> **TASK TO CARRY OUT**
Some lines in the material below hold the word "Focus". Copy all of them.

> **DATA SUPPLIED**
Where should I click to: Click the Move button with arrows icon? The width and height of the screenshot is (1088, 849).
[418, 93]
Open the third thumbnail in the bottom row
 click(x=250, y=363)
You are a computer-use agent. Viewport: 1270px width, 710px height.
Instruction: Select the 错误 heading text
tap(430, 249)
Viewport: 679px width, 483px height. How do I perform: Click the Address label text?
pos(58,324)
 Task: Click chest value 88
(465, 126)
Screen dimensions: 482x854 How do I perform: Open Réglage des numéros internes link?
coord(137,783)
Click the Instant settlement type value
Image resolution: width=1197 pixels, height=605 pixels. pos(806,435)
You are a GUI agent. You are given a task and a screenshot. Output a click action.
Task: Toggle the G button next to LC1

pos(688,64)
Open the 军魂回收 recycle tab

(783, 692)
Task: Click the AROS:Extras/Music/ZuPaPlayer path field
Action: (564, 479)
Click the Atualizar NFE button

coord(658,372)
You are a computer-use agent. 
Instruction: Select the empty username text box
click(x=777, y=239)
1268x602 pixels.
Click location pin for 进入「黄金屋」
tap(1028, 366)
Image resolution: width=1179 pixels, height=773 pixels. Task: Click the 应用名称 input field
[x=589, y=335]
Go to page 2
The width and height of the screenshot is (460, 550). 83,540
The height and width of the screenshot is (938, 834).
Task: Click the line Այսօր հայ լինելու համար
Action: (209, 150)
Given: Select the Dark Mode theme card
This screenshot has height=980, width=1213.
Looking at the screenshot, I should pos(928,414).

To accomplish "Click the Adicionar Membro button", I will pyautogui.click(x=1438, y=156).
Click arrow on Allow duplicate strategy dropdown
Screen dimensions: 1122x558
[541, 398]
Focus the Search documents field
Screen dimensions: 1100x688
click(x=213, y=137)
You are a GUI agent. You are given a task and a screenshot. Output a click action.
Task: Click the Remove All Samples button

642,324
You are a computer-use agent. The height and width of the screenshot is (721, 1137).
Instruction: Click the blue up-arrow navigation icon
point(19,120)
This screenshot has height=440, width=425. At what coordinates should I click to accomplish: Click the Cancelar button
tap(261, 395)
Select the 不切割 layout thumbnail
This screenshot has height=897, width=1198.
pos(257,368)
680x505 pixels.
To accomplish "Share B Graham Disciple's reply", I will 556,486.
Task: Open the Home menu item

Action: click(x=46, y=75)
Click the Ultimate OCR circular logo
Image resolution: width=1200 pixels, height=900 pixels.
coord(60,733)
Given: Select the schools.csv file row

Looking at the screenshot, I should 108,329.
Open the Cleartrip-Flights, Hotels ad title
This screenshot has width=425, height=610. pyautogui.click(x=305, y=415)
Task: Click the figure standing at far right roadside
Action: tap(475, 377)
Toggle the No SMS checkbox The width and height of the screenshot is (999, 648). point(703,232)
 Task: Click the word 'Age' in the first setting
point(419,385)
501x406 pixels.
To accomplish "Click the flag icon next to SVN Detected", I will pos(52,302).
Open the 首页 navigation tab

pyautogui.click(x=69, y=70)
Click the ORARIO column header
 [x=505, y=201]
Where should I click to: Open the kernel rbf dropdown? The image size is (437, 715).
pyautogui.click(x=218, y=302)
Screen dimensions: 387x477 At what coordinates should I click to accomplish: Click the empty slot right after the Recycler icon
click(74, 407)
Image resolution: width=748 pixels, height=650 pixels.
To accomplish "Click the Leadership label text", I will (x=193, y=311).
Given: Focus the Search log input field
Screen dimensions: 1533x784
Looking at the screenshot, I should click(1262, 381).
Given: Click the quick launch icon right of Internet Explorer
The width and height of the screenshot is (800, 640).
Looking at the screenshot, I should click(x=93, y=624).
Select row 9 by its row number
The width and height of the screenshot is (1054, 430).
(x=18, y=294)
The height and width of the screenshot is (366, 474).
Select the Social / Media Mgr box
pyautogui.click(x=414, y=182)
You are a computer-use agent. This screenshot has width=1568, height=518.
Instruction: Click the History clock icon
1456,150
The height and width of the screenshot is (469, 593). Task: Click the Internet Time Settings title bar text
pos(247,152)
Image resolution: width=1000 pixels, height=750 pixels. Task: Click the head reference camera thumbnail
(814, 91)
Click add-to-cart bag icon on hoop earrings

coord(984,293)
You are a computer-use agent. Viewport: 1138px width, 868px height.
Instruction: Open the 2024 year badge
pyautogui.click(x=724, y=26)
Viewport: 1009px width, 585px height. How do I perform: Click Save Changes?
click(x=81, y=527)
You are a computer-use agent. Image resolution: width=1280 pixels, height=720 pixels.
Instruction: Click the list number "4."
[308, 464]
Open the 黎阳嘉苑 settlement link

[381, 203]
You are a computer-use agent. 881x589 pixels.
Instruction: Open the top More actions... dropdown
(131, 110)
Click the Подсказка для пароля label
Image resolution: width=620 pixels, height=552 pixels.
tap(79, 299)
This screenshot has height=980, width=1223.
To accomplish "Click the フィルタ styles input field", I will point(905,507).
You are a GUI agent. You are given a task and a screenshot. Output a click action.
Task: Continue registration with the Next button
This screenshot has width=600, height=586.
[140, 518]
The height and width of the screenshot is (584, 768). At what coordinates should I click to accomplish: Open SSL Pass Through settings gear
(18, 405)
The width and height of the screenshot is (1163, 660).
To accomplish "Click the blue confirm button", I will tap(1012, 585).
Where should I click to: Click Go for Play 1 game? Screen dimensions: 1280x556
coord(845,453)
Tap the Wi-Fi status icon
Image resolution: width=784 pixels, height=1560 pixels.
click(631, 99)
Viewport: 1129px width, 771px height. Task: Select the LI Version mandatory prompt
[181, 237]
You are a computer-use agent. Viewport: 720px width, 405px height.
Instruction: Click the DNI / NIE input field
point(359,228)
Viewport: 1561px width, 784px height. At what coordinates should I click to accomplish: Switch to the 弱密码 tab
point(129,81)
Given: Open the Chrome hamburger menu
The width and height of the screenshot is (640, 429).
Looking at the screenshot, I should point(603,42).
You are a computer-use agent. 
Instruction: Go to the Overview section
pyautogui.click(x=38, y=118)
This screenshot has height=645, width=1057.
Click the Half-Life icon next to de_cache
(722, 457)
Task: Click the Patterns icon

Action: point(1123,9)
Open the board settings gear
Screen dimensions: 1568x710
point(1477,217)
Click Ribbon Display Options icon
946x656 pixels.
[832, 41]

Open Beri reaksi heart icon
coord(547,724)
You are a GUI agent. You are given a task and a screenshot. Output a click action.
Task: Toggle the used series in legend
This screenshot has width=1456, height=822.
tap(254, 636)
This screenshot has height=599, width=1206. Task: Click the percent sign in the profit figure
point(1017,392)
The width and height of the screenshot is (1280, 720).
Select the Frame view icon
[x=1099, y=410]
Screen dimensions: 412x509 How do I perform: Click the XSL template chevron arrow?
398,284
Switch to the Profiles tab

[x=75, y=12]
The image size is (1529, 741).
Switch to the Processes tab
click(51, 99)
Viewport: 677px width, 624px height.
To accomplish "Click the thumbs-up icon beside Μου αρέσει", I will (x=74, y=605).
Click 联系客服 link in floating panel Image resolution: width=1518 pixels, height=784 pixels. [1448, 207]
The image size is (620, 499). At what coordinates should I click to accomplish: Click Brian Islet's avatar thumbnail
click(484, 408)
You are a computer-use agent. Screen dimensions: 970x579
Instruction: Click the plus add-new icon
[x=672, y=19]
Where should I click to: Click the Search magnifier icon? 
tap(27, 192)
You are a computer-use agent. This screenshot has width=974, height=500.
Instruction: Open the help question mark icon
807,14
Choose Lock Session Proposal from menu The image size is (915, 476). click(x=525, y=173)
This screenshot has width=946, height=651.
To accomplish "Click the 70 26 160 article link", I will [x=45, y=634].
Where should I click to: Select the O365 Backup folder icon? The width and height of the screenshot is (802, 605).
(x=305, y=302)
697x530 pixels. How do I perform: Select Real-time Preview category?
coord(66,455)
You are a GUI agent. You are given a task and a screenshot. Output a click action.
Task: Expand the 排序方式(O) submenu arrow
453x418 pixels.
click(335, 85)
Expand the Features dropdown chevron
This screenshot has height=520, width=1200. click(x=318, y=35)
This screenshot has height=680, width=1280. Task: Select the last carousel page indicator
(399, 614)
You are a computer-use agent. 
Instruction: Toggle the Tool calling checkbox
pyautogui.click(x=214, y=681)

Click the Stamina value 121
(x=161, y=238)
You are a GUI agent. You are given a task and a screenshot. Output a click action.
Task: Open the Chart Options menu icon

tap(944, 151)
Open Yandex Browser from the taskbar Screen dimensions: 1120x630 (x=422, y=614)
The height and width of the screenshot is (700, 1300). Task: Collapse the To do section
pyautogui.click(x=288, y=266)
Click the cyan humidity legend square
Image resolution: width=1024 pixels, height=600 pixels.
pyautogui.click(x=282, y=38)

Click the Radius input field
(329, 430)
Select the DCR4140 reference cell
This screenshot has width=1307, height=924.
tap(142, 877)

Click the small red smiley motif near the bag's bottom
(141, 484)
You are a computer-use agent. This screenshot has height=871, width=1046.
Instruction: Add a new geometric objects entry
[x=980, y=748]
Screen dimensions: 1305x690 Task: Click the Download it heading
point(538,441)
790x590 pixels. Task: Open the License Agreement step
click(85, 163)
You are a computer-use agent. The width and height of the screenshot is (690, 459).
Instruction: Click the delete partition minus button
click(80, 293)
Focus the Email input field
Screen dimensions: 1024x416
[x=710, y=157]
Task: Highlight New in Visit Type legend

> **THE ANSWER**
Focus the Search documents field
Given: Focus the Search log input field
Focus the Email input field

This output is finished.